Only an exact repetition of the entries counts as an answer.

═════ DATA IN THIS EXERCISE ═════

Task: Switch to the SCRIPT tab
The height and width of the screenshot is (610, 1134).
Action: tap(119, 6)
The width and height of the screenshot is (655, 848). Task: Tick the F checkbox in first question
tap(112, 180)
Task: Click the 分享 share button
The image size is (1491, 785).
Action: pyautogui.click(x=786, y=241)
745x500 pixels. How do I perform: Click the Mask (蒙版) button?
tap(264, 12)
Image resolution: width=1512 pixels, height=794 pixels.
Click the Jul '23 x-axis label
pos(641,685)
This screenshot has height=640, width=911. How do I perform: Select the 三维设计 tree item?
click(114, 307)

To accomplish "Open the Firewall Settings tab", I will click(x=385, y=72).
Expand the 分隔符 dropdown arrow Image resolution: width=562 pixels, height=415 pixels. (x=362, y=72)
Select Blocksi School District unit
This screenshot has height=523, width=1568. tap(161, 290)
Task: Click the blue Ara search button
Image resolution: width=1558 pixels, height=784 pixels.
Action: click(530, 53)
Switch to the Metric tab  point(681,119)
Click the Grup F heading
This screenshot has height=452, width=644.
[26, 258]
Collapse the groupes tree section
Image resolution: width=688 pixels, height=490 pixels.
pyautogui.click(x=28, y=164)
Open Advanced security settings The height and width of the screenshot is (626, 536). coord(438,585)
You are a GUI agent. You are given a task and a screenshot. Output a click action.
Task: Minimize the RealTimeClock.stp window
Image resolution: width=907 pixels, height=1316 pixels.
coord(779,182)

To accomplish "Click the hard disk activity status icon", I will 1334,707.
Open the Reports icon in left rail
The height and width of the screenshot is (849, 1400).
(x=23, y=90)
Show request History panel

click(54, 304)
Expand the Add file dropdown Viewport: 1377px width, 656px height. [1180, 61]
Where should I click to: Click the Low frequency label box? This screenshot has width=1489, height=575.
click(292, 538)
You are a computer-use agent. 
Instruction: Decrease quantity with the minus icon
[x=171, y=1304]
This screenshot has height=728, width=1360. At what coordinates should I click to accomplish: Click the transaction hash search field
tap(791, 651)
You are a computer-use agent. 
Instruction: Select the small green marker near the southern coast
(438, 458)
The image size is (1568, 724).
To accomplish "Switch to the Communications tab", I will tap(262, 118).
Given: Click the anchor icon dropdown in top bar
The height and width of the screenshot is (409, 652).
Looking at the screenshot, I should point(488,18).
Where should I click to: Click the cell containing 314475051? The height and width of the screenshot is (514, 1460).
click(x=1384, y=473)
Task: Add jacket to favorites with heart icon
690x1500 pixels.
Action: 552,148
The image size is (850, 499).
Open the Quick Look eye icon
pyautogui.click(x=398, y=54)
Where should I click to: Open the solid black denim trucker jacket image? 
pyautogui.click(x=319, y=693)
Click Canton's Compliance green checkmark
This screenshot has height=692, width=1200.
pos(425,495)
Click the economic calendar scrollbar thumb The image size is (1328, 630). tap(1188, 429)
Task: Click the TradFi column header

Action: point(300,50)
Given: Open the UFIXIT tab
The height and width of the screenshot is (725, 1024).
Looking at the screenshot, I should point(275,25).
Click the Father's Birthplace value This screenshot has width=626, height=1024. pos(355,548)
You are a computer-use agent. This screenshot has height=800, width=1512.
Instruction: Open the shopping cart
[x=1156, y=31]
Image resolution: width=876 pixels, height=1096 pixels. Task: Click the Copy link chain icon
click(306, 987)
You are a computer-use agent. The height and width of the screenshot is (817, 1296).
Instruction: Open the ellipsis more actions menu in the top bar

═════

• RESULT OF THE EXERCISE
Task: Switch to the SCRIPT tab
The height and width of the screenshot is (610, 1134).
Action: tap(119, 6)
The width and height of the screenshot is (655, 848). Task: Tick the F checkbox in first question
tap(112, 180)
Task: Click the 分享 share button
The image size is (1491, 785).
Action: pyautogui.click(x=786, y=241)
745x500 pixels. How do I perform: Click the Mask (蒙版) button?
tap(264, 12)
Image resolution: width=1512 pixels, height=794 pixels.
Click the Jul '23 x-axis label
pos(641,685)
This screenshot has height=640, width=911. How do I perform: Select the 三维设计 tree item?
click(114, 307)

To accomplish "Open the Firewall Settings tab", I will click(x=385, y=72).
Expand the 分隔符 dropdown arrow Image resolution: width=562 pixels, height=415 pixels. (x=362, y=72)
Select Blocksi School District unit
This screenshot has height=523, width=1568. tap(161, 290)
Task: Click the blue Ara search button
Image resolution: width=1558 pixels, height=784 pixels.
Action: click(530, 53)
Switch to the Metric tab  point(681,119)
Click the Grup F heading
This screenshot has height=452, width=644.
[26, 258]
Collapse the groupes tree section
Image resolution: width=688 pixels, height=490 pixels.
pyautogui.click(x=28, y=164)
Open Advanced security settings The height and width of the screenshot is (626, 536). coord(438,585)
You are a GUI agent. You are given a task and a screenshot. Output a click action.
Task: Minimize the RealTimeClock.stp window
Image resolution: width=907 pixels, height=1316 pixels.
coord(779,182)

To accomplish "Click the hard disk activity status icon", I will 1334,707.
Open the Reports icon in left rail
The height and width of the screenshot is (849, 1400).
(x=23, y=90)
Show request History panel

click(54, 304)
Expand the Add file dropdown Viewport: 1377px width, 656px height. [1180, 61]
Where should I click to: Click the Low frequency label box? This screenshot has width=1489, height=575.
click(292, 538)
You are a computer-use agent. 
Instruction: Decrease quantity with the minus icon
[x=171, y=1304]
This screenshot has height=728, width=1360. At what coordinates should I click to accomplish: Click the transaction hash search field
tap(791, 651)
You are a computer-use agent. 
Instruction: Select the small green marker near the southern coast
(438, 458)
The image size is (1568, 724).
To accomplish "Switch to the Communications tab", I will tap(262, 118).
Given: Click the anchor icon dropdown in top bar
The height and width of the screenshot is (409, 652).
Looking at the screenshot, I should point(488,18).
Where should I click to: Click the cell containing 314475051? The height and width of the screenshot is (514, 1460).
click(x=1384, y=473)
Task: Add jacket to favorites with heart icon
690x1500 pixels.
Action: 552,148
The image size is (850, 499).
Open the Quick Look eye icon
pyautogui.click(x=398, y=54)
Where should I click to: Open the solid black denim trucker jacket image? 
pyautogui.click(x=319, y=693)
Click Canton's Compliance green checkmark
This screenshot has height=692, width=1200.
pos(425,495)
Click the economic calendar scrollbar thumb The image size is (1328, 630). tap(1188, 429)
Task: Click the TradFi column header

Action: point(300,50)
Given: Open the UFIXIT tab
The height and width of the screenshot is (725, 1024).
Looking at the screenshot, I should point(275,25).
Click the Father's Birthplace value This screenshot has width=626, height=1024. pos(355,548)
You are a computer-use agent. This screenshot has height=800, width=1512.
Instruction: Open the shopping cart
[x=1156, y=31]
Image resolution: width=876 pixels, height=1096 pixels. Task: Click the Copy link chain icon
click(306, 987)
You are a computer-use agent. The height and width of the screenshot is (817, 1296).
Instruction: Open the ellipsis more actions menu in the top bar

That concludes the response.